[Information provided — start]

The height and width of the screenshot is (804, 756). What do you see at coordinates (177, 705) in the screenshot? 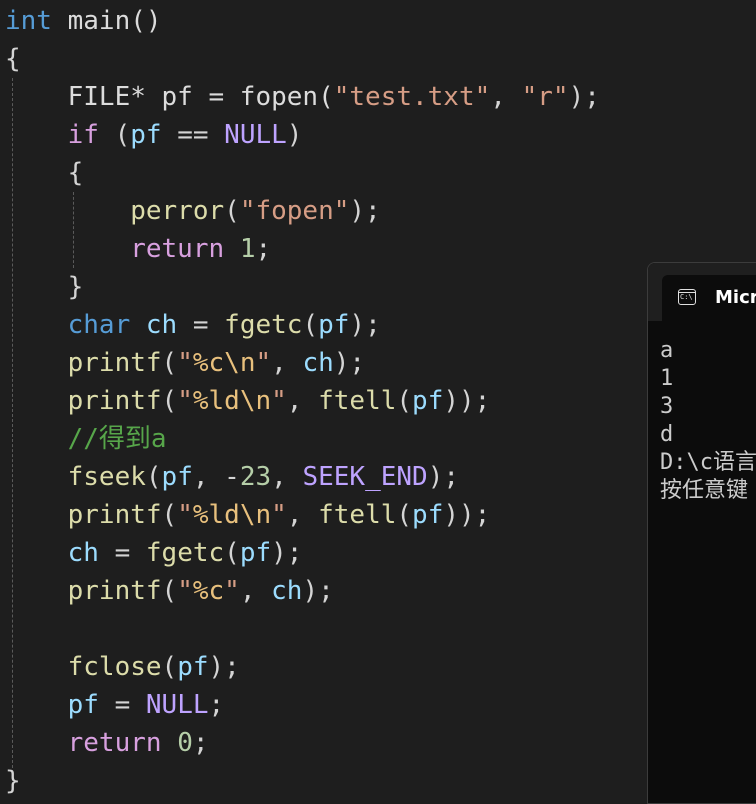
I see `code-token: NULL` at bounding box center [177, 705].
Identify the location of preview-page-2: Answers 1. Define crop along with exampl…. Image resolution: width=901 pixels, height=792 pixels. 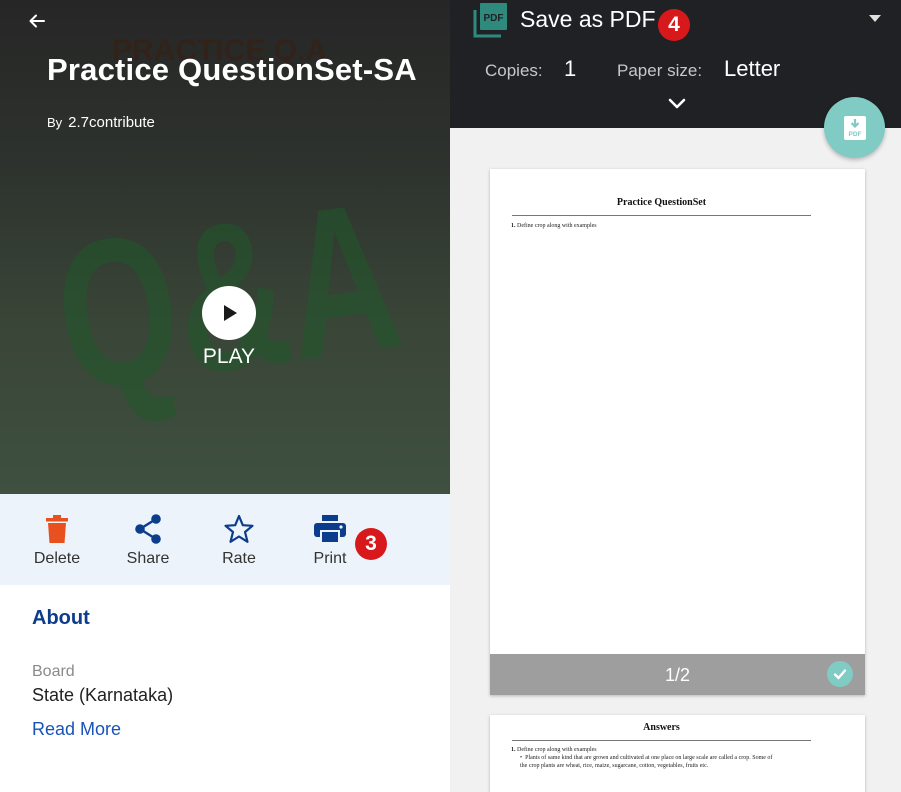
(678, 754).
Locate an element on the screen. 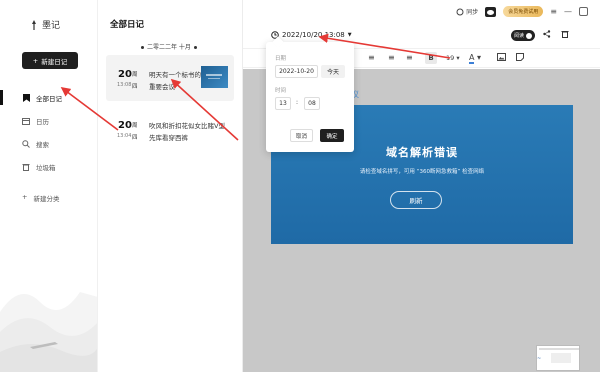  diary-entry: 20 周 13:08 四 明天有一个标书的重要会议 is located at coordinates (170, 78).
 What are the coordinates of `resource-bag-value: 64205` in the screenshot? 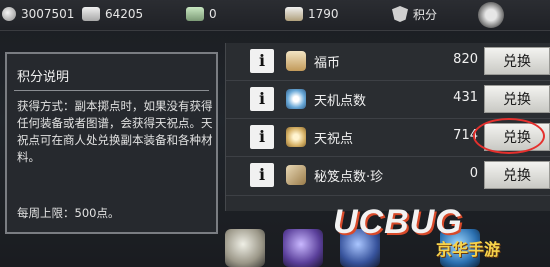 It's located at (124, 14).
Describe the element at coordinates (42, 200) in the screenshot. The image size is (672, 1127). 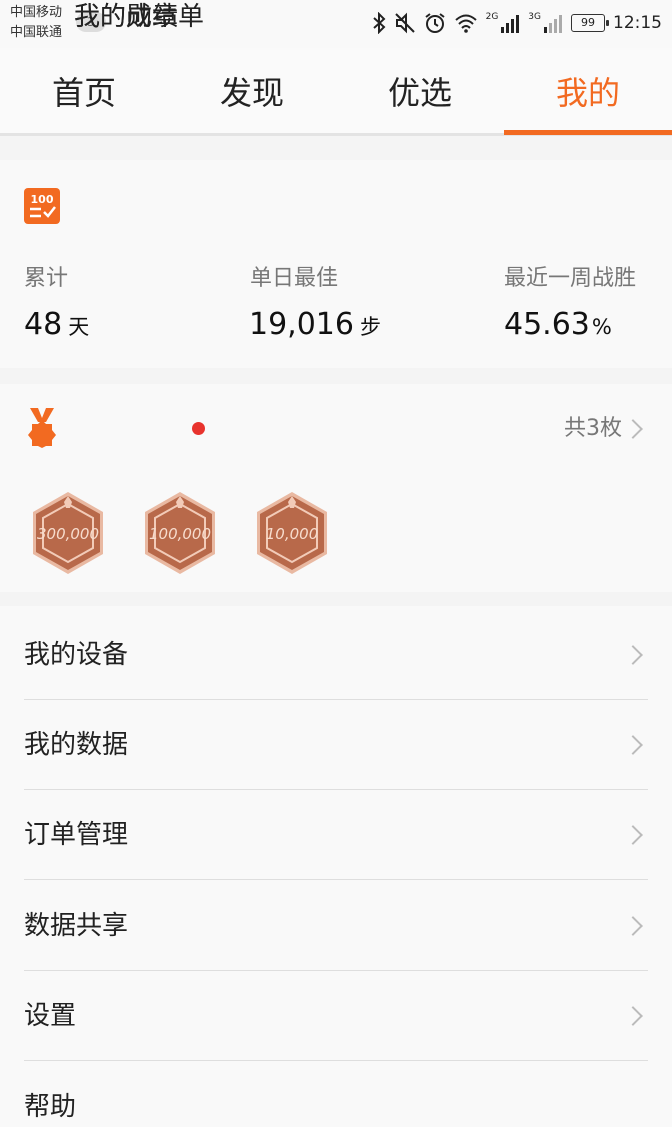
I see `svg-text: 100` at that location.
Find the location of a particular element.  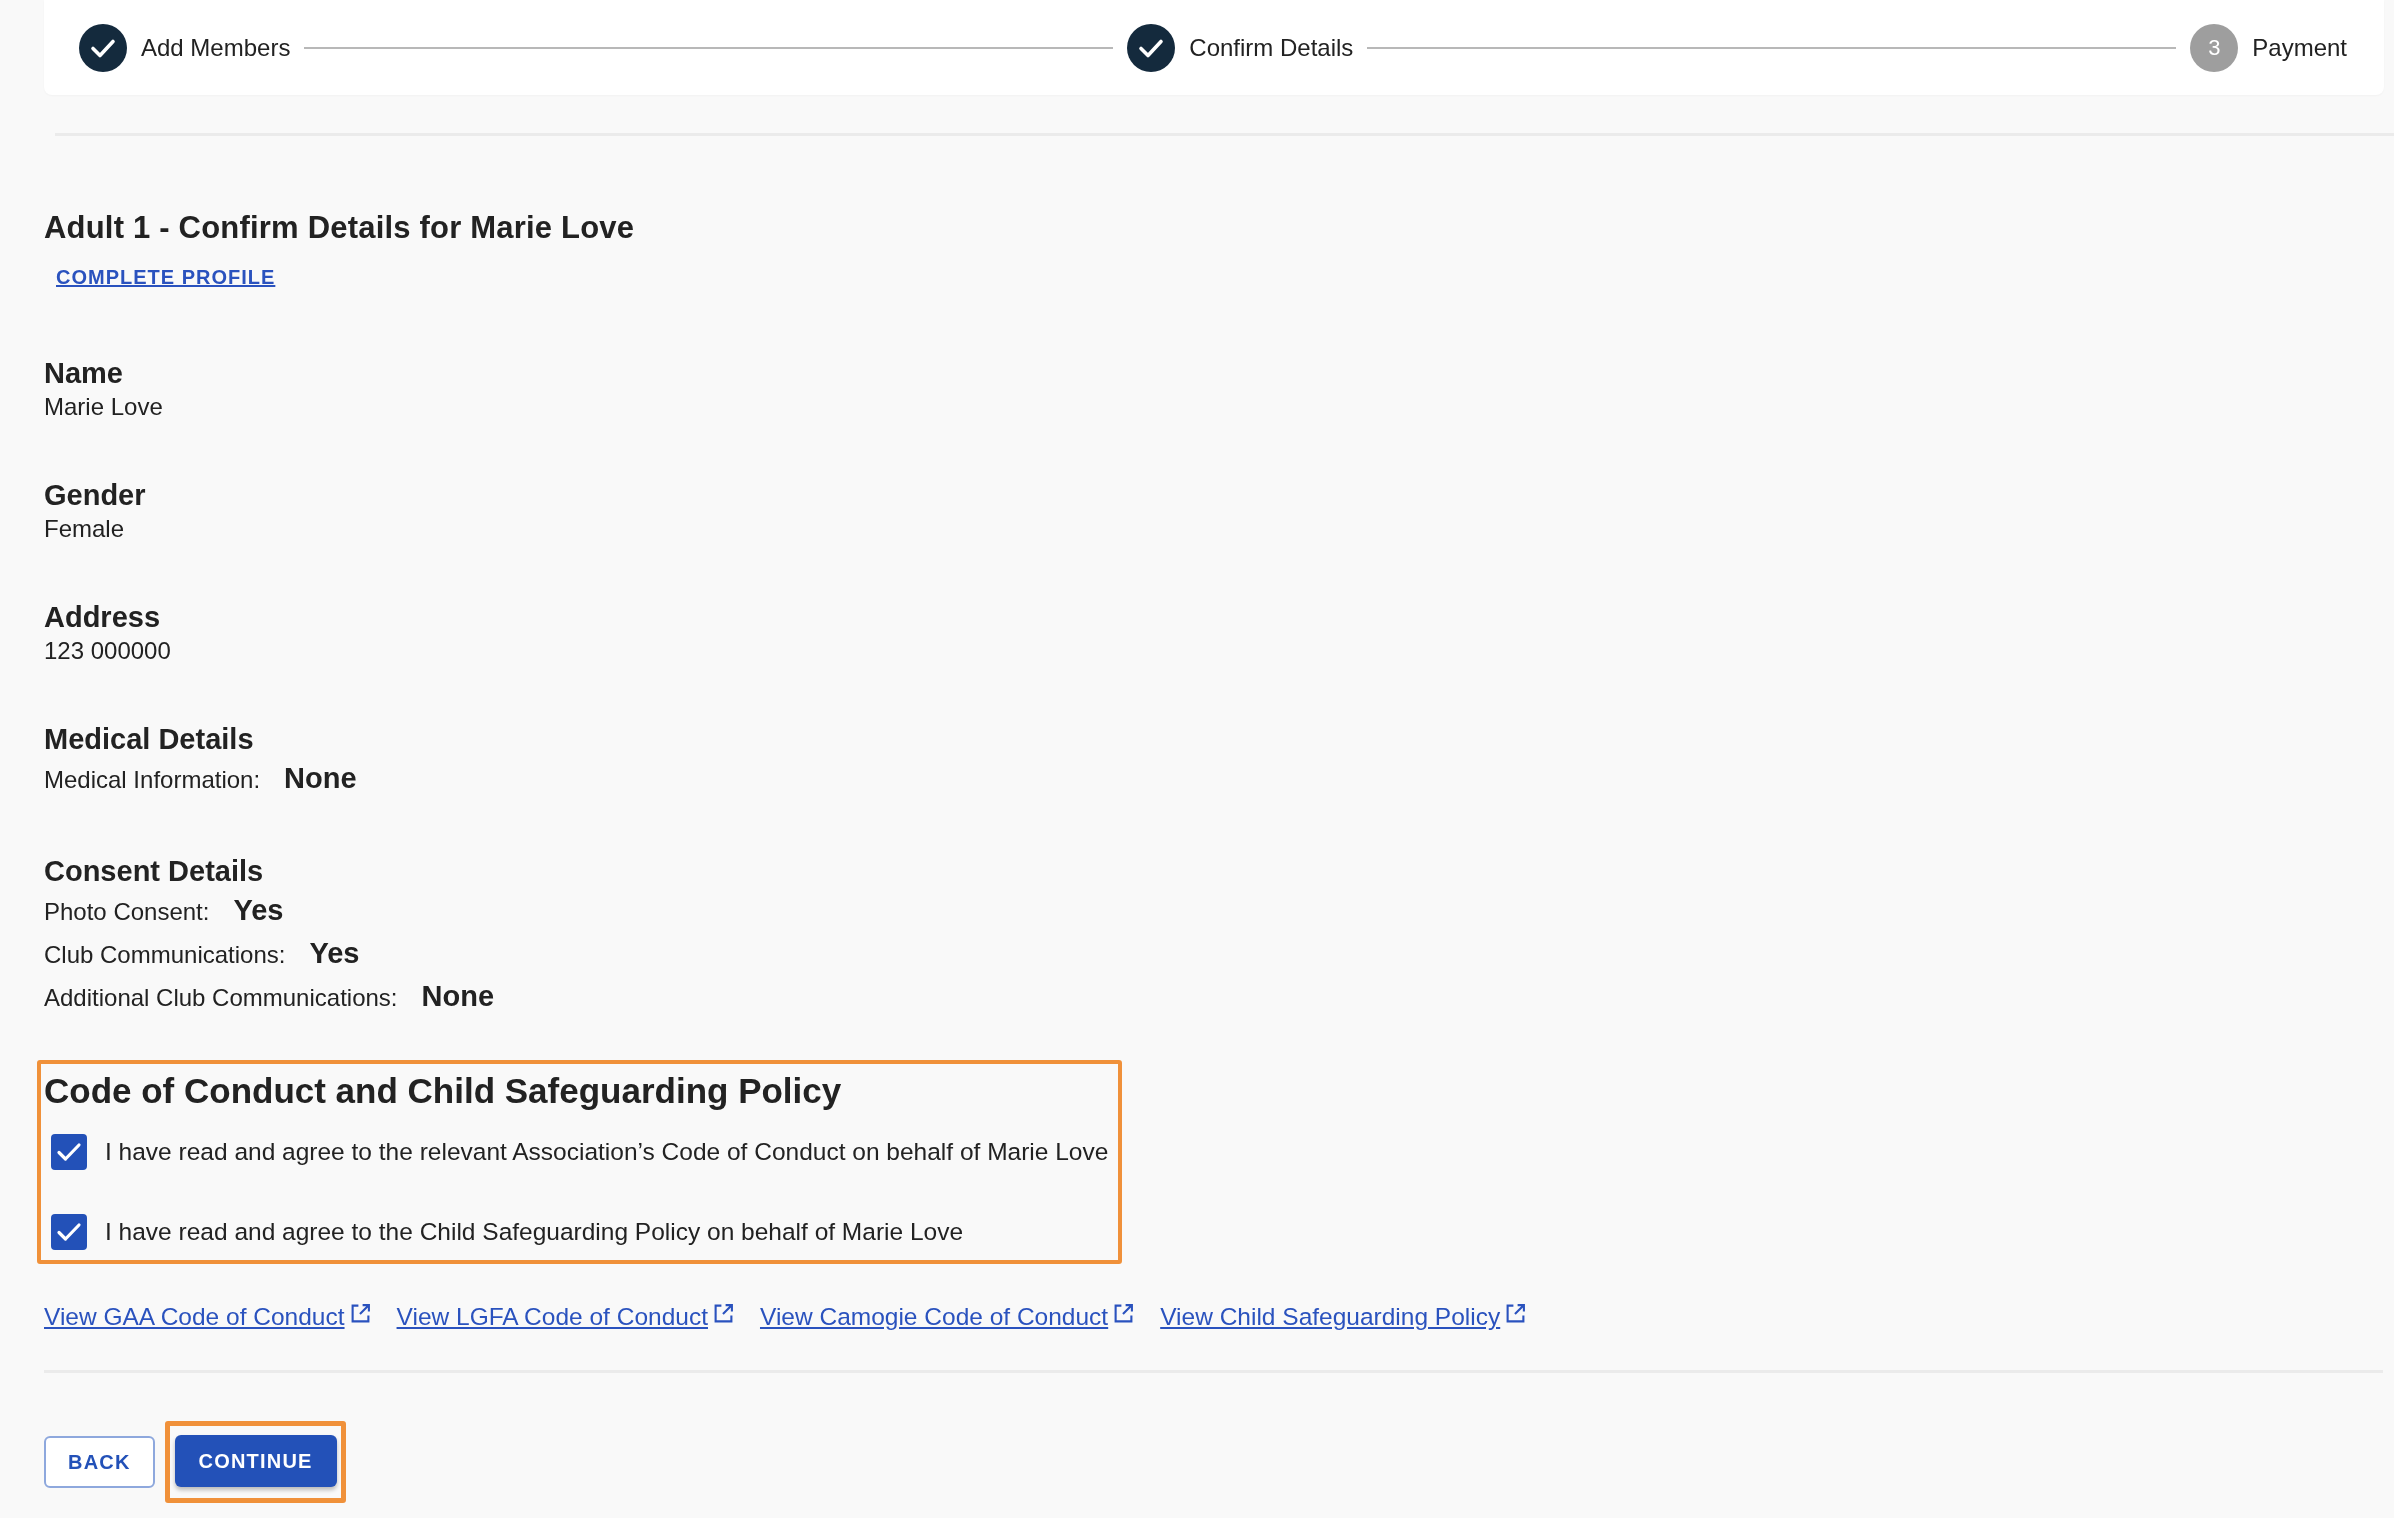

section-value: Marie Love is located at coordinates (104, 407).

[Information provided — finish]

Return the data exactly, starting at the line containing "Describe the element" and ending at the last line of the data. Leave the pictures out of your answer.

_Output for this exercise_:
Describe the element at coordinates (42, 200) in the screenshot. The image size is (672, 1127). 
I see `svg-text: 100` at that location.
Find the location of a particular element.  

section-value: Marie Love is located at coordinates (104, 407).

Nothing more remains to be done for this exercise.